Entre janeiro e dezembro de 2025, a Autoridade de Turismo de Malta registou mais de quatro milhões de chegadas de turistas, com o Reino Unido, a Itália e Portugal a figurarem como os três principais mercados emissores. Mais de três milhões destes visitantes viajaram pela primeira vez para a ilha e 93,1 % vieram em férias.
A estada média fixou-se em 6,3 noites, gerando 3,9 mil milhões de euros em despesa turística ao longo do ano.
Num inquérito para o Times of Malta, realizado pela empresa de estudos de mercado Esprimi, 51 % dos inquiridos consideraram que estes números são "mais ou menos adequados", enquanto 45 % os classificaram como "excessivos".
Mas este sentimento não é uniforme em toda a ilha, que em 2024 ocupou o sexto lugar entre os 30 países com mais turistas por quilómetro quadrado.
As preocupações com o número de chegadas são particularmente fortes nas zonas próximas dos principais pontos turísticos, como St Paul’s Bay, Mellieħa e Gozo, onde 59 % dos participantes no inquérito consideraram que as visitas são demasiado elevadas.
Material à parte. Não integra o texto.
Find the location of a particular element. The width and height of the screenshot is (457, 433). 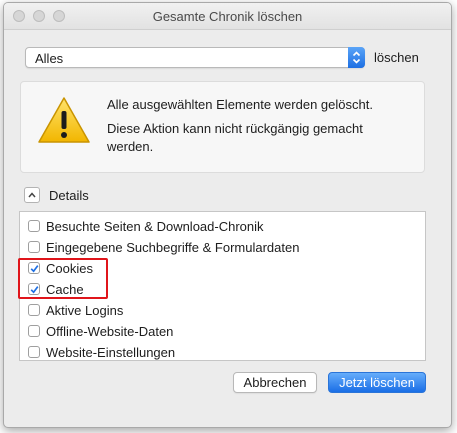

Já em localidades como Marsascala, Marsaxlokk e Birżebbuġa, apenas 27 % dos residentes manifestaram receios quanto ao excesso de turistas.
A Euronews Travel contactou a Autoridade de Turismo de Malta para obter um comentário.
Malta: as ilhas mais visitadas
Mais de 2,3 milhões de turistas visitaram Gozo e Comino em 2025, o que representa 57 % de todos os visitantes de Malta nesse ano, segundo o National Statistics Office (fonte em inglês).
Alternativa mais tranquila à ilha principal de Malta, Gozo fica a apenas 45 minutos de ferry da capital, Valletta, e atrai viajantes em busca de escapadelas mais calmas, percursos pedestres panorâmicos e um vislumbre do passado maltês.
Entre os motivos para visitar a ilha está a reputação gastronómica, com cinco restaurantes que servem marisco fresco e cozinha contemporânea, italiana e mediterrânica, recomendados pelo Guia Michelin (fonte em inglês).
Já Comino oferece várias atividades em terra e no mar. A pequena ilha conta com 12 locais de mergulho reconhecidos, zonas de banhos e monumentos históricos abertos ao público, incluindo uma torre do século XVII construída pelos Cavaleiros de São João, encarregados de dar abrigo e assistência aos peregrinos a caminho de Jerusalém.
Comino é também conhecida pela Blue Lagoon, uma baía pouco profunda de águas azul-turquesa e areias brancas. O acesso a este refúgio maltês tem de ser reservado antecipadamente através do sistema "Book, Protect, Enjoy", lançado pela Autoridade de Turismo de Malta em colaboração com o Ministério do Turismo, no âmbito dos esforços para controlar a sobrelotação e proteger os ecossistemas e o ambiente da lagoa.
Os visitantes costumam deslocar-se de Gozo para Comino ou, a partir da capital, Valletta, apanhar um ferry ou um autocarro de 15 a 20 minutos até Sliema, de onde partem vários operadores com ligações diretas de barco para Comino. A viagem desde Valletta pode custar entre 30 e 90 euros por pessoa.